**Given problem**
Reproduce every line of the listing below verbatim, omitting the pictures from your transcription.

**Given entries**
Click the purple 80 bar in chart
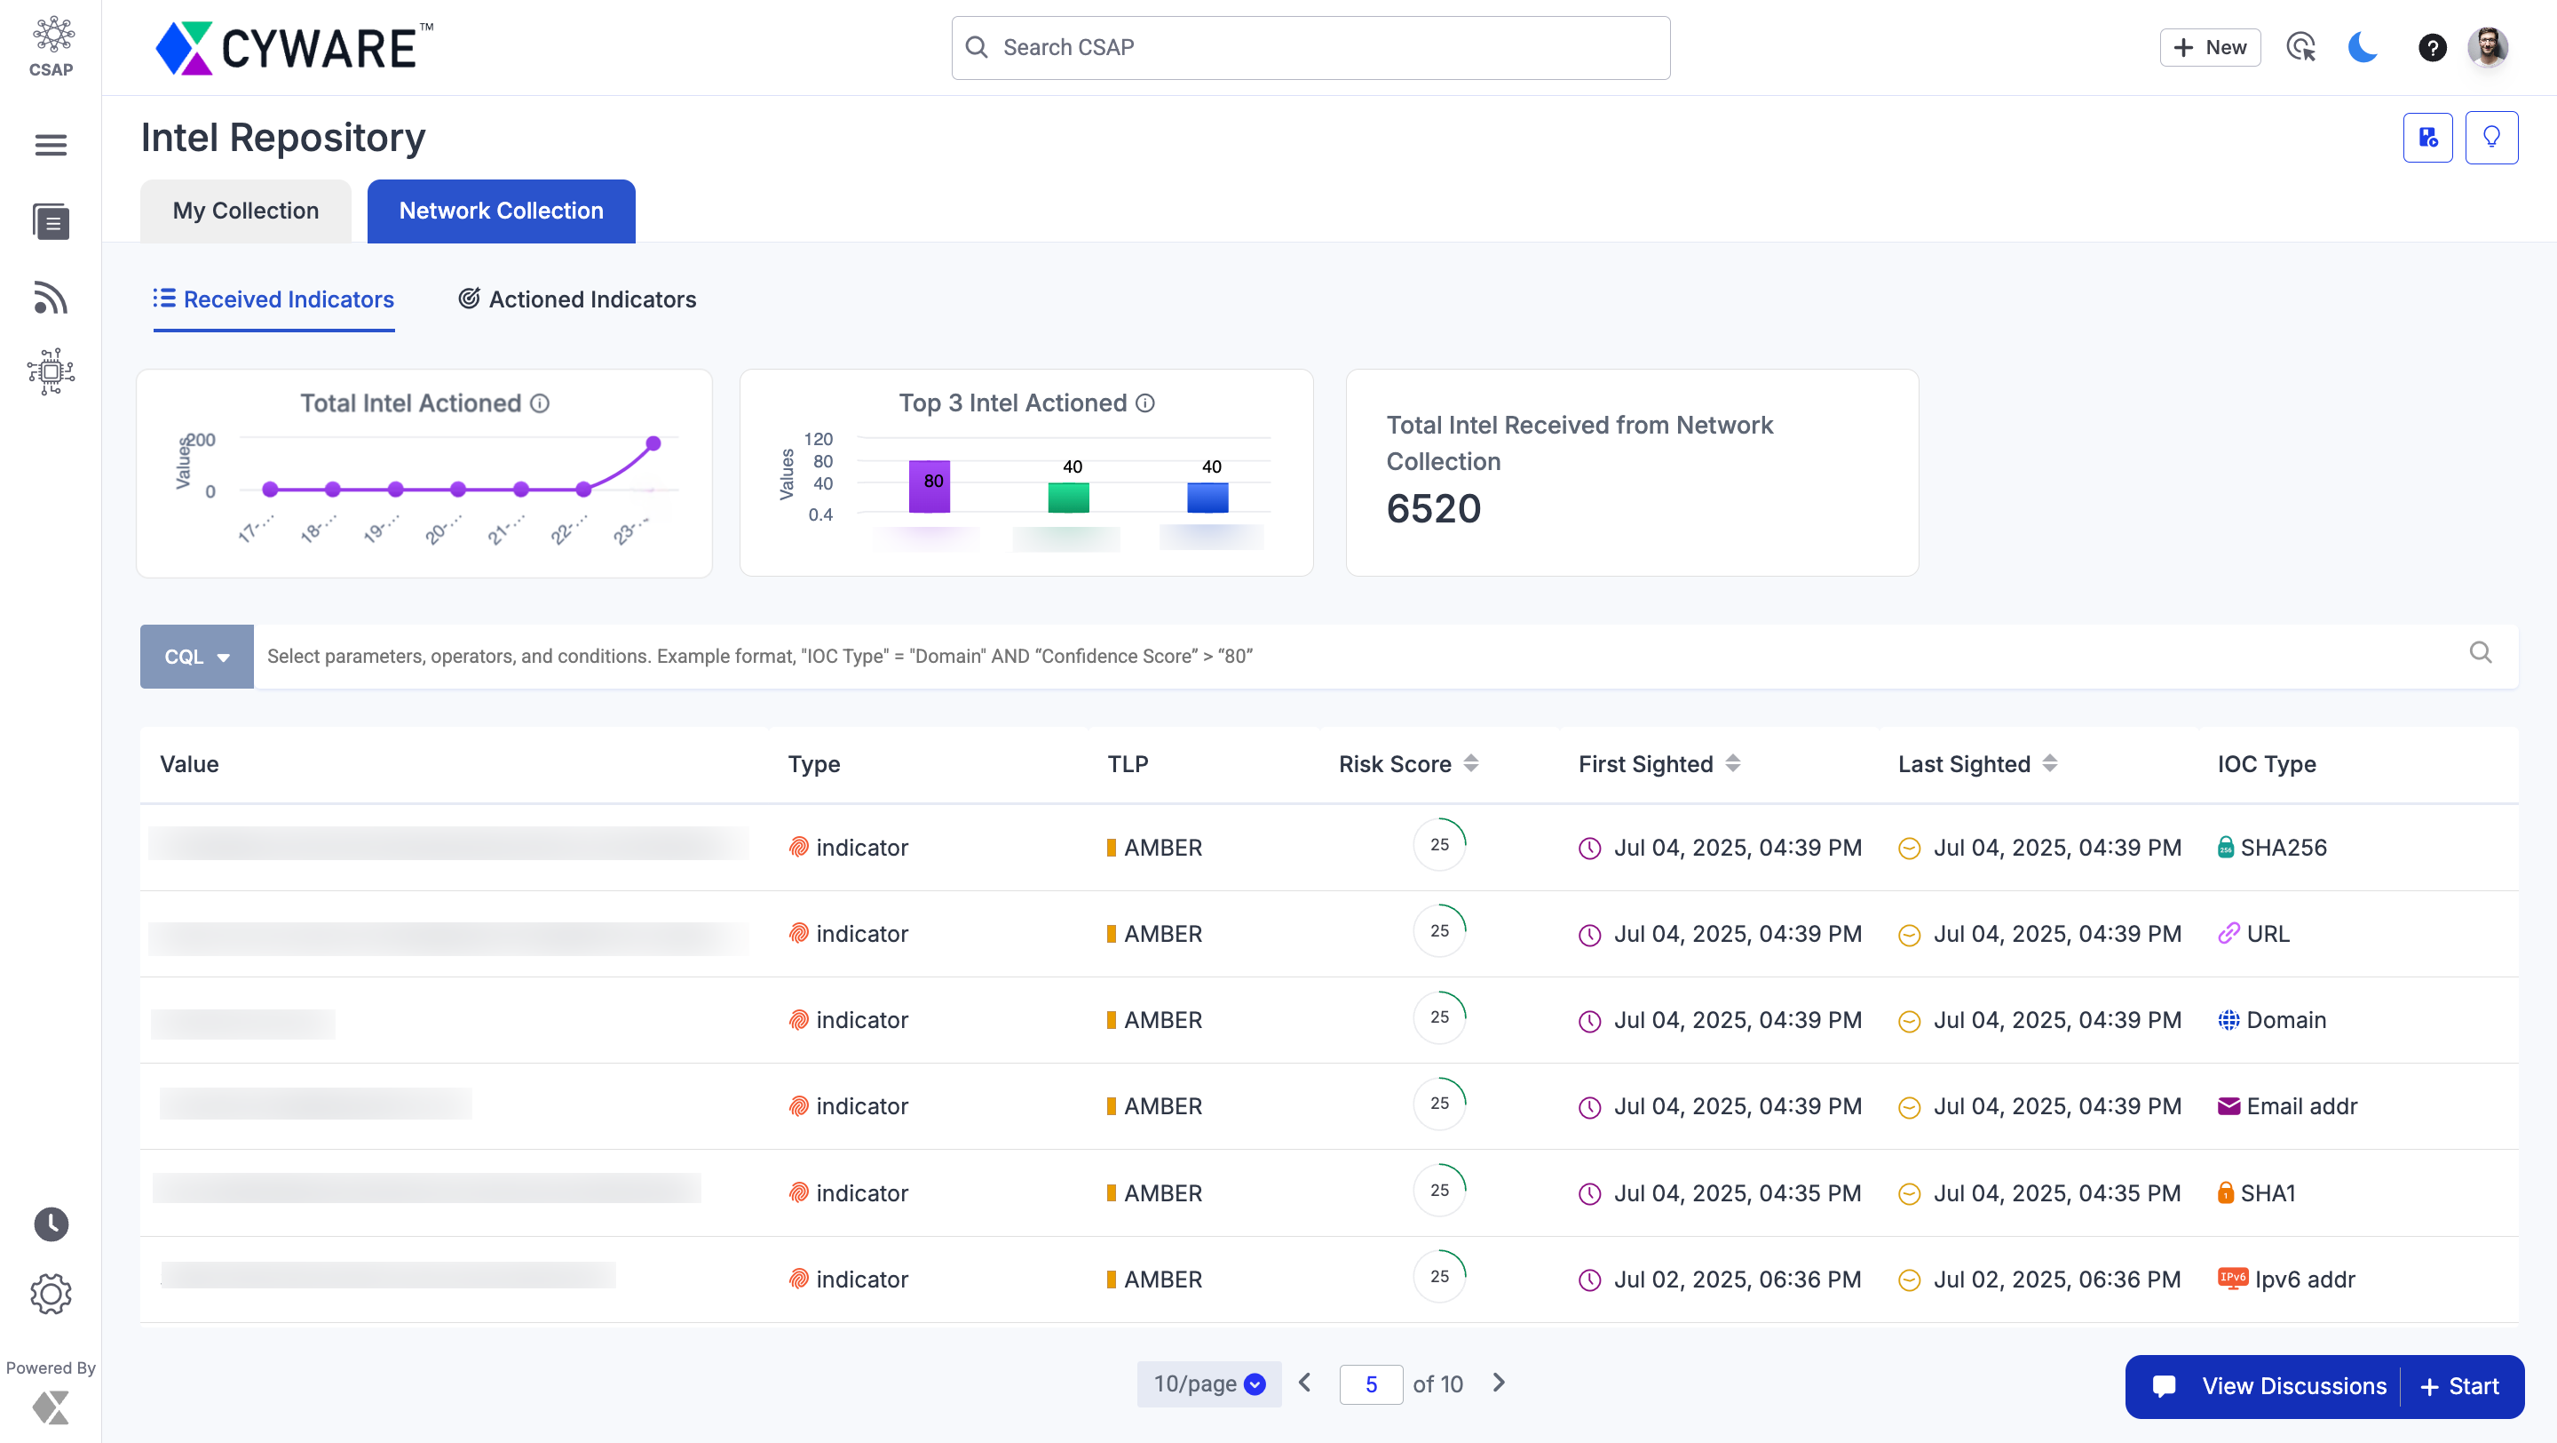[x=930, y=486]
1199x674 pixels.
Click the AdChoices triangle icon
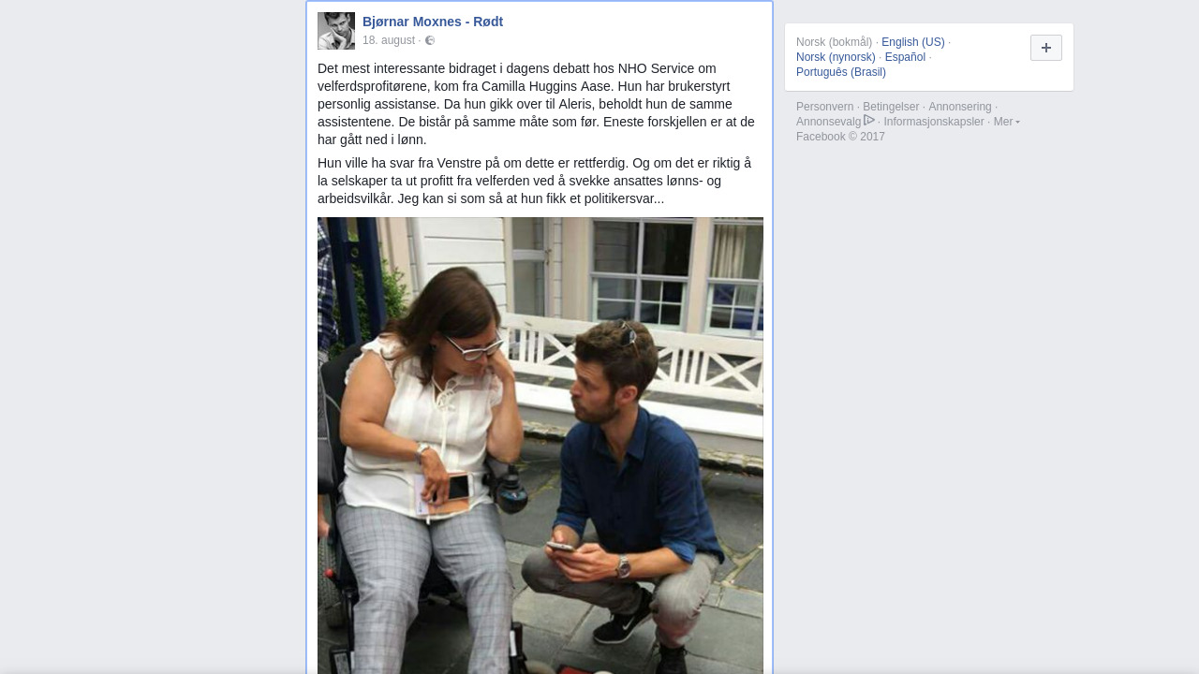[869, 121]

**Answer to the task**
Click the purple 80 bar in chart
[x=930, y=486]
1199x674 pixels.
Click the AdChoices triangle icon
[869, 121]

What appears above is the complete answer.